Saved data entries:
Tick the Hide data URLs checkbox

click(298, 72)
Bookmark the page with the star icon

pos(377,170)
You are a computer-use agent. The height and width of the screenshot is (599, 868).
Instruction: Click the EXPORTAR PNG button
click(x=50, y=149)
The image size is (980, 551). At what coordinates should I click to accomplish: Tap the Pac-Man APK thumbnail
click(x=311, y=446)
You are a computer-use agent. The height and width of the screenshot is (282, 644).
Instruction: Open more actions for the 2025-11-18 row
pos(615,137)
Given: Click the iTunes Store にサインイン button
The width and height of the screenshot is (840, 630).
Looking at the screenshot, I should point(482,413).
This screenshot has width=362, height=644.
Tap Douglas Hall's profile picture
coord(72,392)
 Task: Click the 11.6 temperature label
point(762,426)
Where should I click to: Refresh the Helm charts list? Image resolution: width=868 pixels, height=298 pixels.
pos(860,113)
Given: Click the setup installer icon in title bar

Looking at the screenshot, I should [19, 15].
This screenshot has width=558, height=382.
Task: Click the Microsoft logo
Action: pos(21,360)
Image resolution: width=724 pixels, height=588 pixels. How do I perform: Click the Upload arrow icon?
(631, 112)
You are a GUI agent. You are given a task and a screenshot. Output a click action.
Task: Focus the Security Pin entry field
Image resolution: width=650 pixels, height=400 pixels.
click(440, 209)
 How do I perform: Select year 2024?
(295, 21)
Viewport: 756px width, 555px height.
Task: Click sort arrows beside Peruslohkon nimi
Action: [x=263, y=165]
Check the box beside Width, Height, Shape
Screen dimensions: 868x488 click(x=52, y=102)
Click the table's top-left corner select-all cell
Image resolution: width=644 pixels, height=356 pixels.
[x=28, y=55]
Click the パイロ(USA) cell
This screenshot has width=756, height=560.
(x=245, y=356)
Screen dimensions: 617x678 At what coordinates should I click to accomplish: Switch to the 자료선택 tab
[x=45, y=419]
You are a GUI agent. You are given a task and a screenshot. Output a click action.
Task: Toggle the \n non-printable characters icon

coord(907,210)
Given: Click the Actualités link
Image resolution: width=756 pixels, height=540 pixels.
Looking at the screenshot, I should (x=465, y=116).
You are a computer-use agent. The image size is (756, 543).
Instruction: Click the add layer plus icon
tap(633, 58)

## WHAT YOU HAVE TO DO:
All of the entries are to be set down again without alteration.

## OUTPUT FOR THIS EXERCISE:
Tick the Hide data URLs checkbox

click(298, 72)
Bookmark the page with the star icon

pos(377,170)
You are a computer-use agent. The height and width of the screenshot is (599, 868).
Instruction: Click the EXPORTAR PNG button
click(x=50, y=149)
The image size is (980, 551). At what coordinates should I click to accomplish: Tap the Pac-Man APK thumbnail
click(x=311, y=446)
You are a computer-use agent. The height and width of the screenshot is (282, 644).
Instruction: Open more actions for the 2025-11-18 row
pos(615,137)
Given: Click the iTunes Store にサインイン button
The width and height of the screenshot is (840, 630).
Looking at the screenshot, I should point(482,413).
This screenshot has width=362, height=644.
Tap Douglas Hall's profile picture
coord(72,392)
 Task: Click the 11.6 temperature label
point(762,426)
Where should I click to: Refresh the Helm charts list? Image resolution: width=868 pixels, height=298 pixels.
pos(860,113)
Given: Click the setup installer icon in title bar

Looking at the screenshot, I should [19, 15].
This screenshot has width=558, height=382.
Task: Click the Microsoft logo
Action: pos(21,360)
Image resolution: width=724 pixels, height=588 pixels. How do I perform: Click the Upload arrow icon?
(631, 112)
You are a GUI agent. You are given a task and a screenshot. Output a click action.
Task: Focus the Security Pin entry field
Image resolution: width=650 pixels, height=400 pixels.
click(440, 209)
 How do I perform: Select year 2024?
(295, 21)
Viewport: 756px width, 555px height.
Task: Click sort arrows beside Peruslohkon nimi
Action: [x=263, y=165]
Check the box beside Width, Height, Shape
Screen dimensions: 868x488 click(x=52, y=102)
Click the table's top-left corner select-all cell
Image resolution: width=644 pixels, height=356 pixels.
[x=28, y=55]
Click the パイロ(USA) cell
This screenshot has width=756, height=560.
(x=245, y=356)
Screen dimensions: 617x678 At what coordinates should I click to accomplish: Switch to the 자료선택 tab
[x=45, y=419]
You are a GUI agent. You are given a task and a screenshot. Output a click action.
Task: Toggle the \n non-printable characters icon

coord(907,210)
Given: Click the Actualités link
Image resolution: width=756 pixels, height=540 pixels.
Looking at the screenshot, I should (x=465, y=116).
You are a computer-use agent. The image size is (756, 543).
Instruction: Click the add layer plus icon
tap(633, 58)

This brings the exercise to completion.